Vier
Monate lang schwieg der mutmaßliche KZ-Aufseher John
Demjanjuk vor Gericht: Nun hat der 90-Jährige über
seinen Anwalt erstmals das Wort ergriffen und schwere Vorwürfe
gegen Deutschland erhoben.
München - Es ist das Ende monatelangen Schweigens:
Der mutmaßliche NS-Wachmann John Demjanjuk ließ vor
dem Münchner Schwurgericht seinen Anwalt eine von ihm
unterzeichnete Erklärung verlesen, in der er schwere
Vorwürfe gegen Deutschland erhob und die Anklage der
Beihilfe zum Mord als "falsch" zurückwies.
Während Anwalt Ulrich Busch vortrug, lauschte sein
Mandant regungslos auf einem Bett neben dem Richtertisch.
Danach ließ er sich von einem Sanitäter ein Taschentuch
reichen, nahm die dunkle Brille ab und wischte sich die Augen.
Die Erklärung begann mit einem Dank "an die Menschen,
die mir in meiner aussichtslosen Lage helfen, den von mir
als Folter und Tortur empfundenen Prozess durchzustehen".

VORLIEGENDE ZEILEN –

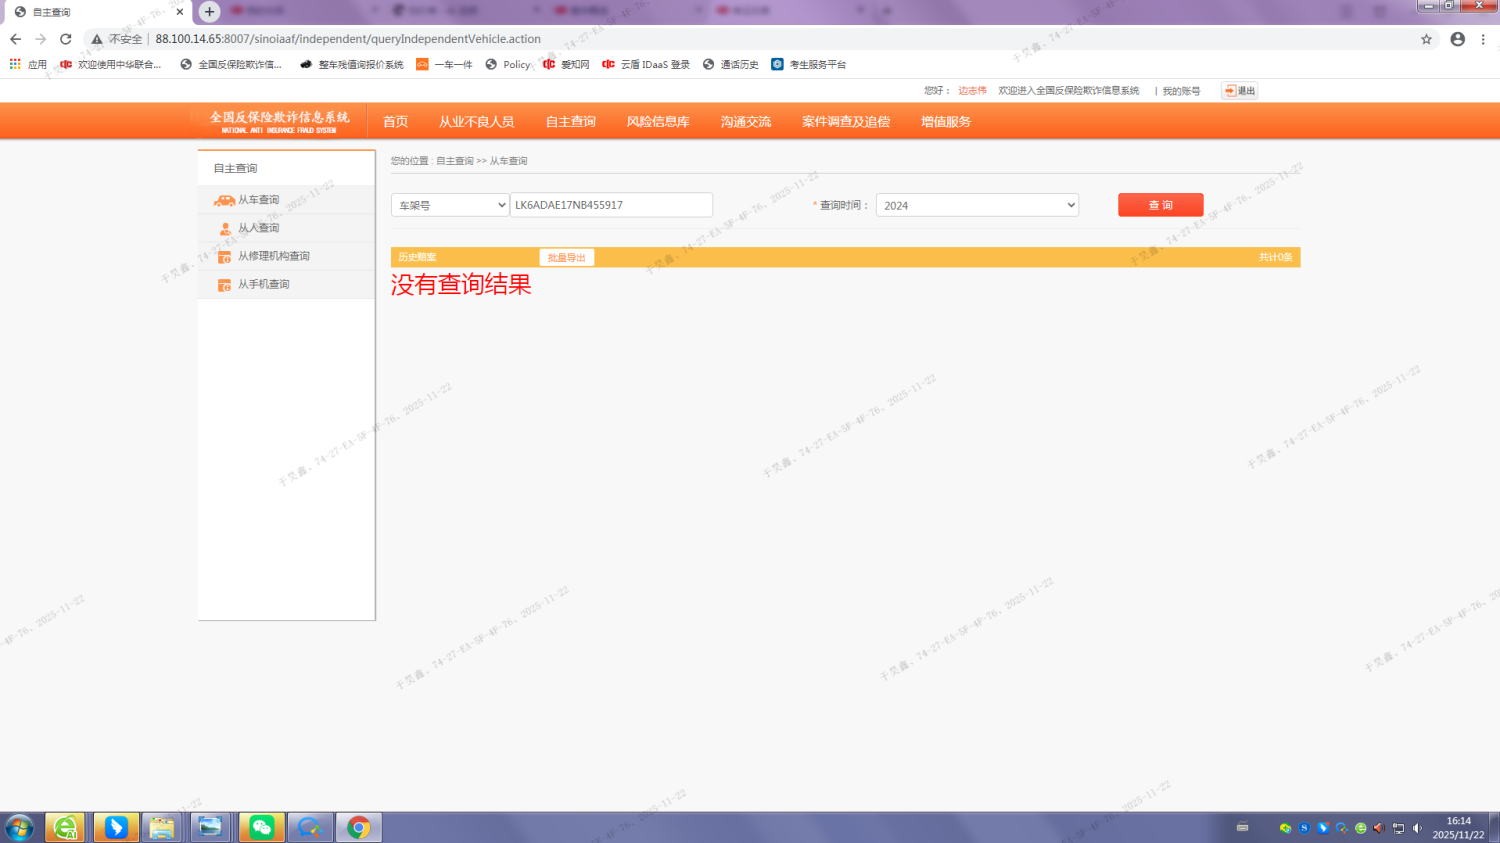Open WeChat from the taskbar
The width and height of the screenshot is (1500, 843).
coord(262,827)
==
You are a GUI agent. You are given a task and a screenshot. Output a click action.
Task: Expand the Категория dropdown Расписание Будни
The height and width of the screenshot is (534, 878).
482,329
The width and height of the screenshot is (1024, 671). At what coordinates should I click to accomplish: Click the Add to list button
--
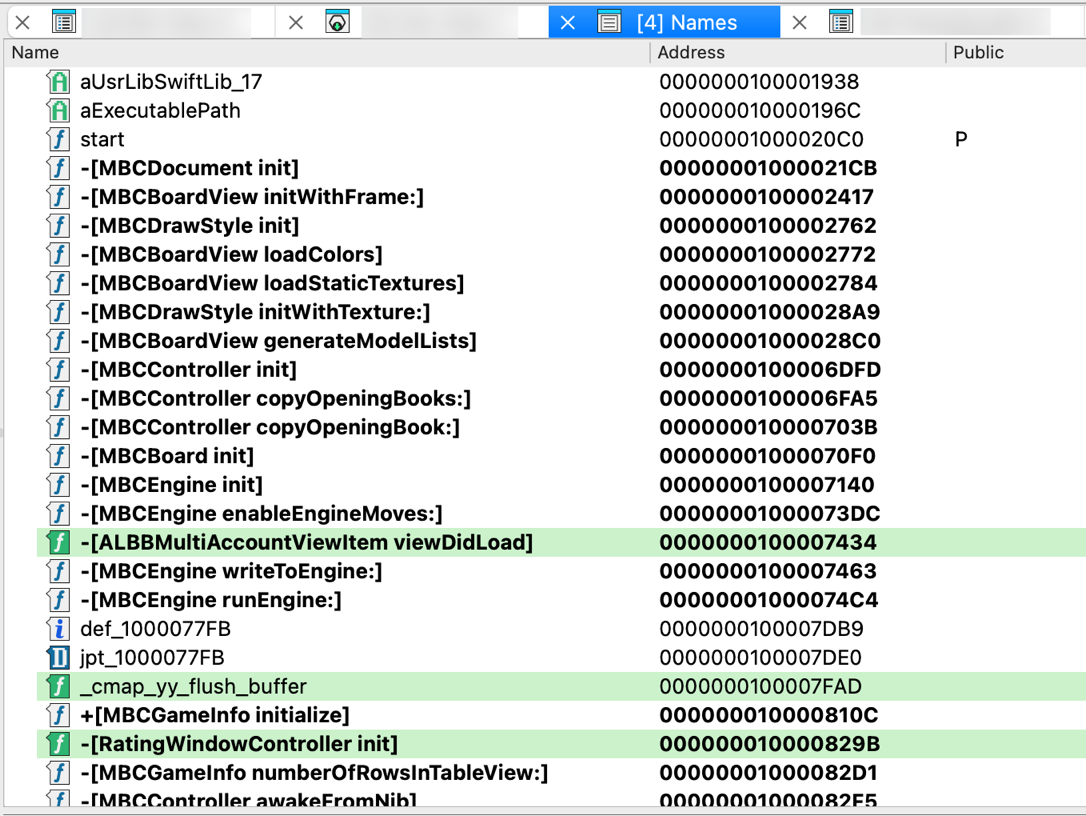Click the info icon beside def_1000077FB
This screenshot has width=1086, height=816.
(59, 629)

SCHRIFTLICHE ANWEISUNG –
Gib aus dem Bericht über den Demjanjuk-Prozess den Abschnitt wortgetreu aus, beginnend mit „München - Es“ und weiter bis einschließlich „sich die Augen.“.

ANTWORT DARUNTER –
München - Es ist das Ende monatelangen Schweigens:
Der mutmaßliche NS-Wachmann John Demjanjuk ließ vor
dem Münchner Schwurgericht seinen Anwalt eine von ihm
unterzeichnete Erklärung verlesen, in der er schwere
Vorwürfe gegen Deutschland erhob und die Anklage der
Beihilfe zum Mord als "falsch" zurückwies.
Während Anwalt Ulrich Busch vortrug, lauschte sein
Mandant regungslos auf einem Bett neben dem Richtertisch.
Danach ließ er sich von einem Sanitäter ein Taschentuch
reichen, nahm die dunkle Brille ab und wischte sich die Augen.